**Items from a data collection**
* * * * *

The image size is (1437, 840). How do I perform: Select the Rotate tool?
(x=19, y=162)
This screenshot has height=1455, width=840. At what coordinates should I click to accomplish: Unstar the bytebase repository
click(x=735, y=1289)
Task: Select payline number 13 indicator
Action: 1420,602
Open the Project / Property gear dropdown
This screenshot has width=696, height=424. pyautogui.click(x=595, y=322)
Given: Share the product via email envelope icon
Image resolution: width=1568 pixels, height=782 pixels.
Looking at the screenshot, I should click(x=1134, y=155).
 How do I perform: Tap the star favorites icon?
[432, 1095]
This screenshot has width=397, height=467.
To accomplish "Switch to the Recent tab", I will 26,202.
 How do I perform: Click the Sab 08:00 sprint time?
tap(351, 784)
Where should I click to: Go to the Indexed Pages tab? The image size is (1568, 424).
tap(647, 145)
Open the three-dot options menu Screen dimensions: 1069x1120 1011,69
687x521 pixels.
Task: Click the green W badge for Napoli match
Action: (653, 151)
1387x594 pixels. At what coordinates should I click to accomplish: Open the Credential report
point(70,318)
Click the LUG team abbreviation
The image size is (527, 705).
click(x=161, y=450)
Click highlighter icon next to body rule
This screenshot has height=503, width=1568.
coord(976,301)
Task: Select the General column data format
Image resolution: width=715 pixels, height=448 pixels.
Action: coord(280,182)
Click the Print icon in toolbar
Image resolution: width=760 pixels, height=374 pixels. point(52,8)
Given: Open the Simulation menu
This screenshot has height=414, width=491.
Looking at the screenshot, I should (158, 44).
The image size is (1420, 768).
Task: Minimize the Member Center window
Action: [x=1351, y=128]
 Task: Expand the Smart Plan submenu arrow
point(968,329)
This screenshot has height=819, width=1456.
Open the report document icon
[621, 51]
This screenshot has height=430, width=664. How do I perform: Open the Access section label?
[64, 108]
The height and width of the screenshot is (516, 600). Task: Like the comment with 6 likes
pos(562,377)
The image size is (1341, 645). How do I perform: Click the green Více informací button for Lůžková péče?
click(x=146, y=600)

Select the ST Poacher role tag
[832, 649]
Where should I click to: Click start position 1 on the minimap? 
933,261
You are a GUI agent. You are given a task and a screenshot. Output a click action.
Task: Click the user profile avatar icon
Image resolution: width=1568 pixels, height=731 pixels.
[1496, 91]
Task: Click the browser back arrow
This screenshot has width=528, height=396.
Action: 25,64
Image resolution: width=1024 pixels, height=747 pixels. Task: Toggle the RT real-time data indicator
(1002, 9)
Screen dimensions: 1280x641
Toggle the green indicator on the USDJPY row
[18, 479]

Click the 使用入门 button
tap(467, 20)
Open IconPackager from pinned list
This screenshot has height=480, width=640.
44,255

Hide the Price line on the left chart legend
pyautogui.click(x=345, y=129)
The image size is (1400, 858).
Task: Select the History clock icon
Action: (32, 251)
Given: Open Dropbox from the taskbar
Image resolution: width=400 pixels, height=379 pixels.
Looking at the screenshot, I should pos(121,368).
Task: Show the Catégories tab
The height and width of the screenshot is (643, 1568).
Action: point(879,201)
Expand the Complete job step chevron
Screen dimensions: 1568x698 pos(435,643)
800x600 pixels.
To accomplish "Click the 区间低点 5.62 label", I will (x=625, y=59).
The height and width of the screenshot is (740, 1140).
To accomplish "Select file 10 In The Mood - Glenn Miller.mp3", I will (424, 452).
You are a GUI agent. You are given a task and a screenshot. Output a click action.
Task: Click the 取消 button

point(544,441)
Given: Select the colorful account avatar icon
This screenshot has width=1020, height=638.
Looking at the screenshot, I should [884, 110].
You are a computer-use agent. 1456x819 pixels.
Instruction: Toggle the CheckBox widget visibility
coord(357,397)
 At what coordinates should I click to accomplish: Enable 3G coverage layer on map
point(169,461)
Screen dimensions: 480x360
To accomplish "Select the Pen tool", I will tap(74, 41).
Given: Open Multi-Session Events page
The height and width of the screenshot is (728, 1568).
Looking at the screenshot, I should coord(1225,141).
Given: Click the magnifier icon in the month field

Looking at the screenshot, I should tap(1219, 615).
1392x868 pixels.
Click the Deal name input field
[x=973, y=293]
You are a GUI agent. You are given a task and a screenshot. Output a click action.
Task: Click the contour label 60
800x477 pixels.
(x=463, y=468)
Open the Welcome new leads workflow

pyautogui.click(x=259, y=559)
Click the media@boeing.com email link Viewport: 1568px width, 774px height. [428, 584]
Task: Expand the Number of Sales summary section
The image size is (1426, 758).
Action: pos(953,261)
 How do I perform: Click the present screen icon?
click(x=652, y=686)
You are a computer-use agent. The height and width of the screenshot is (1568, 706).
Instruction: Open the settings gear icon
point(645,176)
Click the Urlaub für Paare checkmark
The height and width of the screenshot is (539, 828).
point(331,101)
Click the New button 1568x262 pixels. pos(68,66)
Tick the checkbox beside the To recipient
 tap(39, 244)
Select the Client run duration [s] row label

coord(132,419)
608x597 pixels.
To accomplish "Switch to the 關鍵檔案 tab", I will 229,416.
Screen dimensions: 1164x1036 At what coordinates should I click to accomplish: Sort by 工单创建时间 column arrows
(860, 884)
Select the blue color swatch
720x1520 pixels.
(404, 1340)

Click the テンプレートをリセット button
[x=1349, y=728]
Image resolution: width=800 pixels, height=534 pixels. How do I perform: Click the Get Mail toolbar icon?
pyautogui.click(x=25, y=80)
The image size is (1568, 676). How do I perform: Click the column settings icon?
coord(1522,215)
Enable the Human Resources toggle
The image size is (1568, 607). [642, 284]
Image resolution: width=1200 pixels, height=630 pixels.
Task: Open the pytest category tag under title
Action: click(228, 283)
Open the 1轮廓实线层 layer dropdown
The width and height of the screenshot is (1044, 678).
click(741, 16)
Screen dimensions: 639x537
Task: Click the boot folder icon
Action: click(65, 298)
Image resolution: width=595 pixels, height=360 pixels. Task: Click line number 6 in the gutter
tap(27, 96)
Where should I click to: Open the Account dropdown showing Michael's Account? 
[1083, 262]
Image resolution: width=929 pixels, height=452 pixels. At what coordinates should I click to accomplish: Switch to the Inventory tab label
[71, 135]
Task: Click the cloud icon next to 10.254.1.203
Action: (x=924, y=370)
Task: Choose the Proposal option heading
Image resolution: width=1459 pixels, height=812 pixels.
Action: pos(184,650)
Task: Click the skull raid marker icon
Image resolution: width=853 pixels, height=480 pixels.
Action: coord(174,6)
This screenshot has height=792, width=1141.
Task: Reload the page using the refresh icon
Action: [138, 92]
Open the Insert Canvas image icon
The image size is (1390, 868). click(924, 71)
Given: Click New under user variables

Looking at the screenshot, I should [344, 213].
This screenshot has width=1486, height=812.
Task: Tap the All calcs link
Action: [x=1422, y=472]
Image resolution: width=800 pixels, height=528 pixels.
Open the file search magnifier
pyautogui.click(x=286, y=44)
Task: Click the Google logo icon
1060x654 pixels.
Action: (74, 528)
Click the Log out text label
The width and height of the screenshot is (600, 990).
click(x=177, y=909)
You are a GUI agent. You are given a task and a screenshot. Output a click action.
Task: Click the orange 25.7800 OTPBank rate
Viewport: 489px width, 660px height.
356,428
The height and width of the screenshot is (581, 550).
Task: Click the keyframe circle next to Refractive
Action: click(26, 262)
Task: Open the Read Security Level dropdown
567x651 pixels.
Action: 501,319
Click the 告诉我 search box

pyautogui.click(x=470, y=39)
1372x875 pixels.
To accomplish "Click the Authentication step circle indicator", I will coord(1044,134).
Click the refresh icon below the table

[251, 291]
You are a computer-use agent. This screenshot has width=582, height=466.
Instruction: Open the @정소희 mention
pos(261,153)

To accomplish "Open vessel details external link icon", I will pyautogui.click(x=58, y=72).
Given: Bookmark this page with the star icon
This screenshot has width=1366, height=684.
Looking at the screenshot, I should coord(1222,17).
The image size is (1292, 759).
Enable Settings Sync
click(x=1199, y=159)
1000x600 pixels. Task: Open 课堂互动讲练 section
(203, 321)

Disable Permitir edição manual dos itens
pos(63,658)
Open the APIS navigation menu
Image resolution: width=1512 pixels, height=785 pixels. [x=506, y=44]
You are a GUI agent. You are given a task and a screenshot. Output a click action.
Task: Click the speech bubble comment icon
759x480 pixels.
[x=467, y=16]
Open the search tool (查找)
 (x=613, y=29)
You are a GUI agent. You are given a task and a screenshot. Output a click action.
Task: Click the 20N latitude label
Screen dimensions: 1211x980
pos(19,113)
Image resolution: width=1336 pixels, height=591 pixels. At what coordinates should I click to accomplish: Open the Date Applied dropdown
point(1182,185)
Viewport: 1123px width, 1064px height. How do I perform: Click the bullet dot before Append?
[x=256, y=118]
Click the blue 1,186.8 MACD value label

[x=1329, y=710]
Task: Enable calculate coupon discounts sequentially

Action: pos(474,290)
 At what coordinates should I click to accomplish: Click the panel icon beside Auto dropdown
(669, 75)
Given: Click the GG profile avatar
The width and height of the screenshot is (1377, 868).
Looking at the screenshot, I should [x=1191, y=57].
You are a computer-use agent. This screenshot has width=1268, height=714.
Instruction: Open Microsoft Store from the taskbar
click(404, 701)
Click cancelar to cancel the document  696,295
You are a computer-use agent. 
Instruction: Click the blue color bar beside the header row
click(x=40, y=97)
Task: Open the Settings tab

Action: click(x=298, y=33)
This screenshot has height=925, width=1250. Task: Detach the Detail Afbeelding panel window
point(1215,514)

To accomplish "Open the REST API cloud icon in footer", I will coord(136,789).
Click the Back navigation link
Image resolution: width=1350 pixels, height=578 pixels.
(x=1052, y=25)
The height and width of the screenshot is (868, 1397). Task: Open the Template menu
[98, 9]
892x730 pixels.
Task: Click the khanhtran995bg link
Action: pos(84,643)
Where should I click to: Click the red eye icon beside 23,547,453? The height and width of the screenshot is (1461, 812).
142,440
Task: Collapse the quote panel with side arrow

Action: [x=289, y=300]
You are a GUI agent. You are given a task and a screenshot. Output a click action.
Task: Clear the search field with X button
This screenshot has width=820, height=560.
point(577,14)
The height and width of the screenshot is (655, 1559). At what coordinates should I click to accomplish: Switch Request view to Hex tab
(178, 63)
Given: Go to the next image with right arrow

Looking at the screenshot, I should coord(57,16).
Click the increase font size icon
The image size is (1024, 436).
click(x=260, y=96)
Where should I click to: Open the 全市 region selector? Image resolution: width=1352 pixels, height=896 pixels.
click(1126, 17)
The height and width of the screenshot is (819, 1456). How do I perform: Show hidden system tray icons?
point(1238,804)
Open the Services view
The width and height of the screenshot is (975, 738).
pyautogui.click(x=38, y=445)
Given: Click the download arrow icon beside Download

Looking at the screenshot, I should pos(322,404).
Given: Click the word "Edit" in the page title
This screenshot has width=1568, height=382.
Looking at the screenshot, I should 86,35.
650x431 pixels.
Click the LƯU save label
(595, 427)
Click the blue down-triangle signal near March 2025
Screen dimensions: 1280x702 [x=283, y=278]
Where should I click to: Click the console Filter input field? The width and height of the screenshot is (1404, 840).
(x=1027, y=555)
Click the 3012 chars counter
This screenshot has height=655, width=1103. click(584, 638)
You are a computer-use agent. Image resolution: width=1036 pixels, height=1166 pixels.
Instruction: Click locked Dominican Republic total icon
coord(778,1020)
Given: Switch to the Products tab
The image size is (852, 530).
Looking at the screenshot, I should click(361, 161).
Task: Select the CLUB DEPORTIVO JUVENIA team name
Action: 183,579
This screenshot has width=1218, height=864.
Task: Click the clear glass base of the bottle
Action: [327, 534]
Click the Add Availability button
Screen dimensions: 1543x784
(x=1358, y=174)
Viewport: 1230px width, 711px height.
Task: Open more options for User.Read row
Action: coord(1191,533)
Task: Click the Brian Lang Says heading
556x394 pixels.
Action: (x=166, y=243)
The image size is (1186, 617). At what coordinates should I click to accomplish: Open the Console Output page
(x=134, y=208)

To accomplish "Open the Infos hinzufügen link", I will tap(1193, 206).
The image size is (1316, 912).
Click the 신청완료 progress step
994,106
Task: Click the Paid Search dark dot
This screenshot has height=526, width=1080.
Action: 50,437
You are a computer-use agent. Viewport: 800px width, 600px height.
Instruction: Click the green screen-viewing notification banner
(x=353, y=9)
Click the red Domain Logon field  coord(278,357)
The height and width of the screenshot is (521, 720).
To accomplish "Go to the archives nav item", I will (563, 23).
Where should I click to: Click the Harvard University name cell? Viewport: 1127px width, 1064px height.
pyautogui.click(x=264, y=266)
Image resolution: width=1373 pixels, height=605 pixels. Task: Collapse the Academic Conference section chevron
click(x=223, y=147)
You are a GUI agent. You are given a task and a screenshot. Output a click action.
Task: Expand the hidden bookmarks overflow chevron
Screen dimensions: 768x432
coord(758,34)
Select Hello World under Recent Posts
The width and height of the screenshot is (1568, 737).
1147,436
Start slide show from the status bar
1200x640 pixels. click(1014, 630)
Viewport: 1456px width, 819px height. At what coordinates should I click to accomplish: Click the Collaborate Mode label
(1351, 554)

* * * * *

**Work required**
Duplicate the items verbatim, beginning with the very first line and ending with the line that contains "click(x=161, y=450)", both included.

**Result below**
The image size is (1437, 840). How do I perform: Select the Rotate tool?
(x=19, y=162)
This screenshot has height=1455, width=840. At what coordinates should I click to accomplish: Unstar the bytebase repository
click(x=735, y=1289)
Task: Select payline number 13 indicator
Action: 1420,602
Open the Project / Property gear dropdown
This screenshot has width=696, height=424. pyautogui.click(x=595, y=322)
Given: Share the product via email envelope icon
Image resolution: width=1568 pixels, height=782 pixels.
Looking at the screenshot, I should click(x=1134, y=155).
 How do I perform: Tap the star favorites icon?
[432, 1095]
This screenshot has width=397, height=467.
To accomplish "Switch to the Recent tab", I will 26,202.
 How do I perform: Click the Sab 08:00 sprint time?
tap(351, 784)
Where should I click to: Go to the Indexed Pages tab? The image size is (1568, 424).
tap(647, 145)
Open the three-dot options menu Screen dimensions: 1069x1120 1011,69
687x521 pixels.
Task: Click the green W badge for Napoli match
Action: (653, 151)
1387x594 pixels. At what coordinates should I click to accomplish: Open the Credential report
point(70,318)
Click the LUG team abbreviation
The image size is (527, 705).
click(x=161, y=450)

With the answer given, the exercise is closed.